EXERCISE DETAILS.
Answer these from the article on Bruce Springsteen below:
(a) Which administration claim does the article call its "favorite lie"?
(b) At what venue was Springsteen performing on May 14, 2025?
(c) How many songs were in the set at the Winnipeg concert?

SOURCE TEXT.
^^^^^^^^
The Boss Is Right to Talk About Class

Bruce Springsteen recently accused the Trump administration of taking “sadistic pleasure in the pain they inflict on loyal American workers.” He rightly attacked the administration’s favorite lie: its claim that Trump represents the working class.

Bruce Springsteen performing at Co-op Live on May 14, 2025, in Manchester, England. (Shirlaine Forrest / Getty Images)

A week after Donald Trump’s victory last November, I was in Winnipeg, Manitoba, for Bruce Springsteen and the E Street Band’s first ever concert in the city. I wondered if the Boss — who has a podcast with Barack Obama and vocally endorsed Kamala Harris’s campaign — would make any political statements. Beyond introducing “Long Walk Home” (a 2007 protest song about the effects of George W. Bush’s presidency on local communities) as a “prayer for my country,” mid-way through the twenty-seven-song set, no explicit political commentary was made.
^^^^^^^^
SUPPLIED RECORDS.
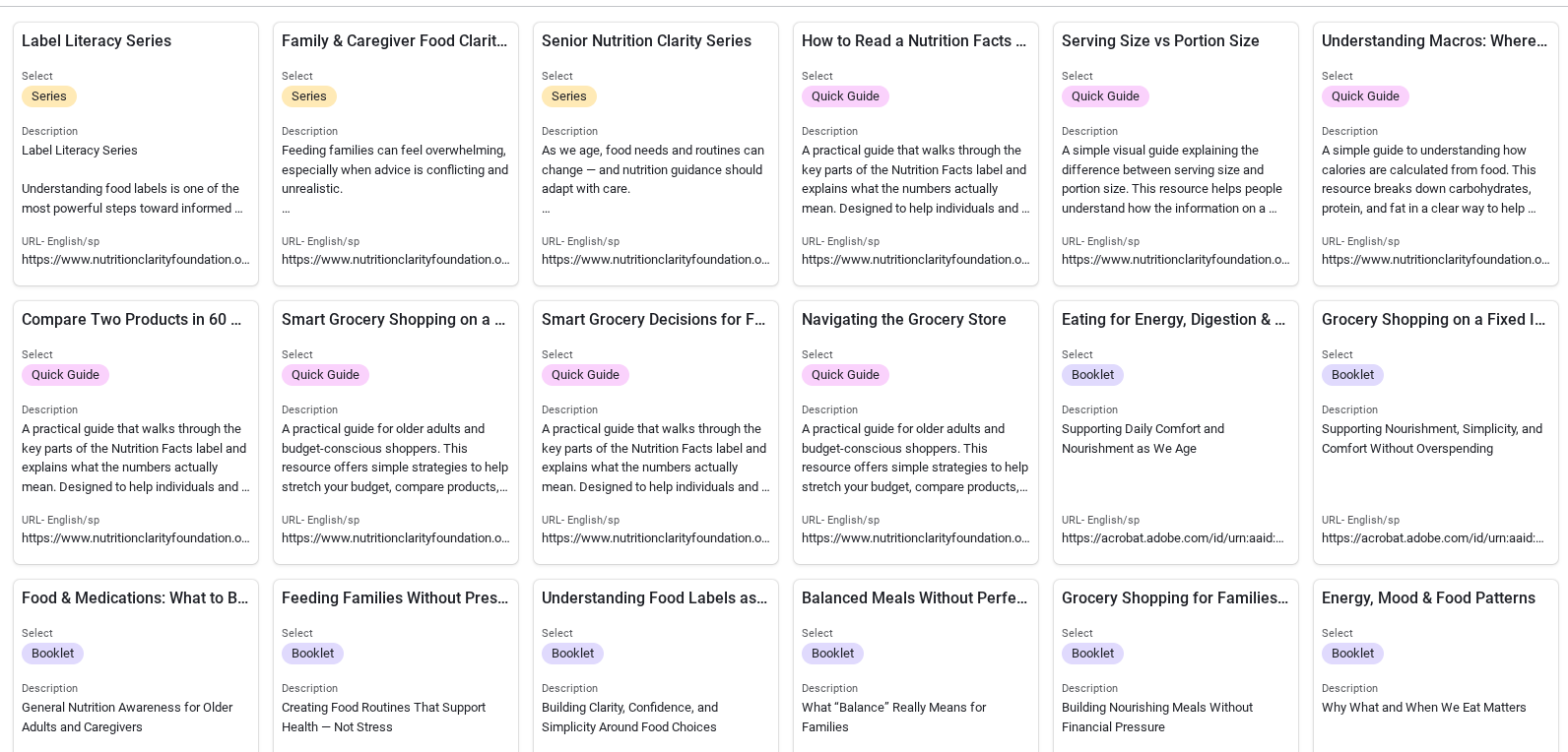This screenshot has height=752, width=1568.
Task: Open the Label Literacy Series card title
Action: tap(97, 41)
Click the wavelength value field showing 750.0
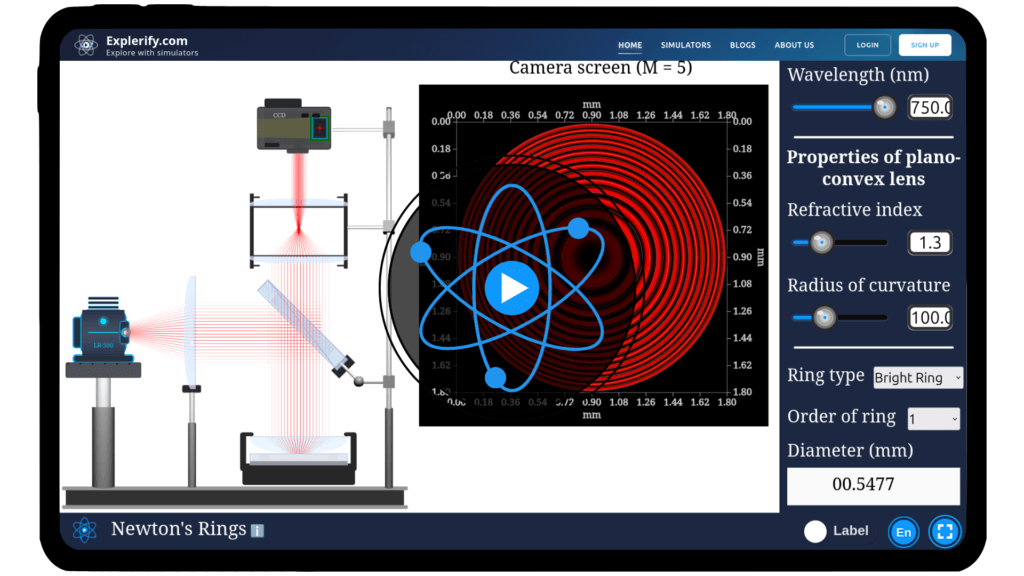Image resolution: width=1024 pixels, height=576 pixels. pyautogui.click(x=929, y=107)
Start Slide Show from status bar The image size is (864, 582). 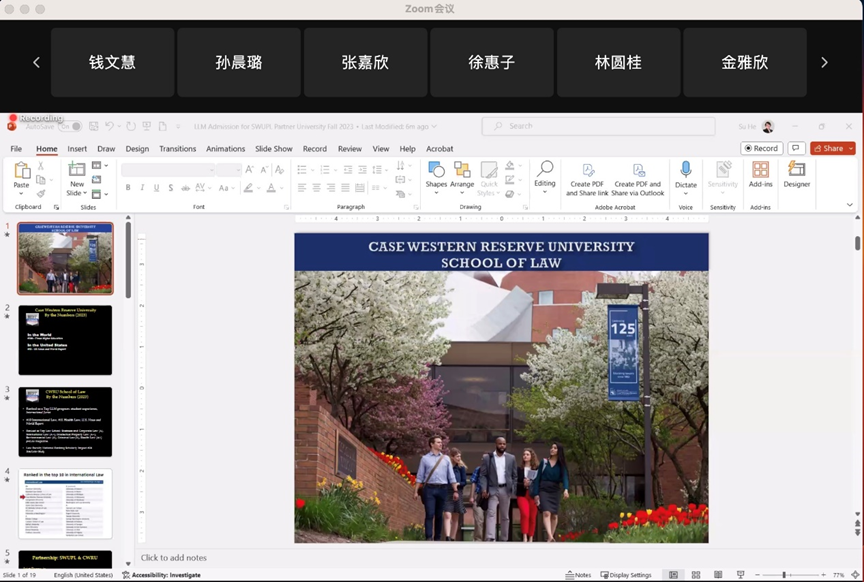coord(739,575)
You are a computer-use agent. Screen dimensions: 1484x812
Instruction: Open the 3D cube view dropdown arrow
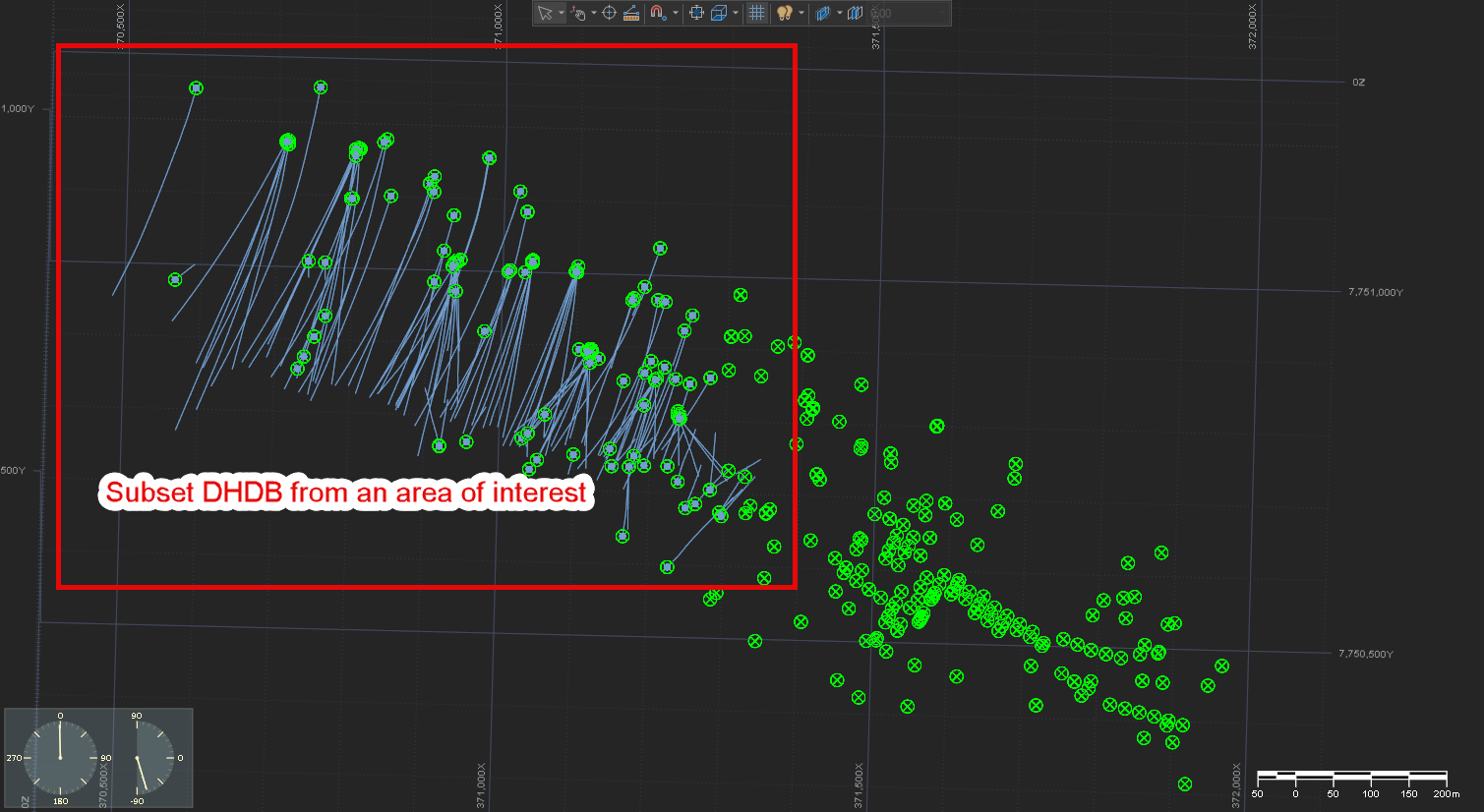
^^^^^^^^
WRITTEN SOLUTION.
(a) The claim that Trump represents the working class.
(b) Co-op Live, in Manchester, England.
(c) Twenty-seven.